Direction 1: Name every project or prototype mentioned in the interview with Olivier Grisel about semantic technologies at Nuxeo.
Direction 2: Carry on the Nuxeo interview about semantic technologies past its last line.

Meet Olivier Grisel, Nuxeo’s resident expert on semantic technologies heading up several major projects in this quickly evolving branch of computer science. With a background in Machine Learning and Artificial Intelligence, he could very well make your sci-fi dreams (or nightmares) come true.
For the last 2 ½ years Olivier Grisel has been heading up the R&D effort at Nuxeo to incorporate semantic technologies into content management systems. This is no small feat, but the secret lies within the technology itself as Olivier explains that semantic technologies are not just about interpreting data, but also enabling information to work for you.
We recently caught up with him between the coffee machine and the break room (wasn’t too hard considering our open office plan...) to get his take on this cutting edge technology and what the future holds.
Nuxeo: How did your research with semantic technologies begin here at Nuxeo?
Olivier: In the beginning it was just the SCRIBO project, part time, now we’ve added a second project IKS, which is a European project. Both projects are taking a lot of investment. FISE is the name of the first prototype we did as part of the IKS project, but now this project has been moved and combined into a new Apache project: Apache Stanbol.
Nuxeo: Prior to Nuxeo were you involved in semantic technologies?

Given material:
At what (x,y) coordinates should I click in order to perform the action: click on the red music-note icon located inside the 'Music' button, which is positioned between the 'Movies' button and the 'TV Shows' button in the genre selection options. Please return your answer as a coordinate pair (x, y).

Expected output 1: SCRIBO, IKS, FISE, Apache Stanbol

Expected output 2:
Olivier: Prior to Nuxeo I did a Masters of Artificial Intelligence and Machine Learning in London. These are not directly related to semantic technologies but semantic stuff is a way to apply this kind of research. There are two ways in applying such as the academic research I did before: the first one is machine learning, which is used to train statistical models to try to understand the natural language of human people. The second way is once you have extracted structural knowledge out of the sentences, the text, you can try to perform some kind of reasoning.
For example, if you know that Paris is a city and that cities are places that are located in countries and countries smaller places than continent and you see that Paris name appears in document then you can do queries like give me all the documents that talk about events that happened in Europe. If you have the hierarchical relationship between places you can take it into account do reasoning—this is very simple reasoning in this case but that’s the basis of logical representations we use in Artifical Intelligence.
Nuxeo: How does this translate to semantic technologies?
Olivier: Basically if you describe facts and events using logic you use some kind of formal vocabularies to describe observations that appear in unstructured text or pictures and these vocabularies are the basis of semantic representations. They are structured according to standards such as RDF, that stands for the Resource Description Framework—this is the main standard for semantic web.
Nuxeo: So, how would explain semantic technologies to your grandmother?
Olivier: [laughs] Well, it would be to make what humans produce understandable by machines. What you can then do is automated processing on the output—on the production of human work—so yes, that’s the final goal.
Nuxeo: Did this subject matter, artificial intelligence, always interest you—are you a sci-fi guy?
Olivier: Ah, yes, the Terminators are coming soon, I guess, only a couple of years to wait…
Nuxeo: Have you seen all the Terminator movies?
Nuxeo: Tell us a little about the projects you’re working on and the goals related to these?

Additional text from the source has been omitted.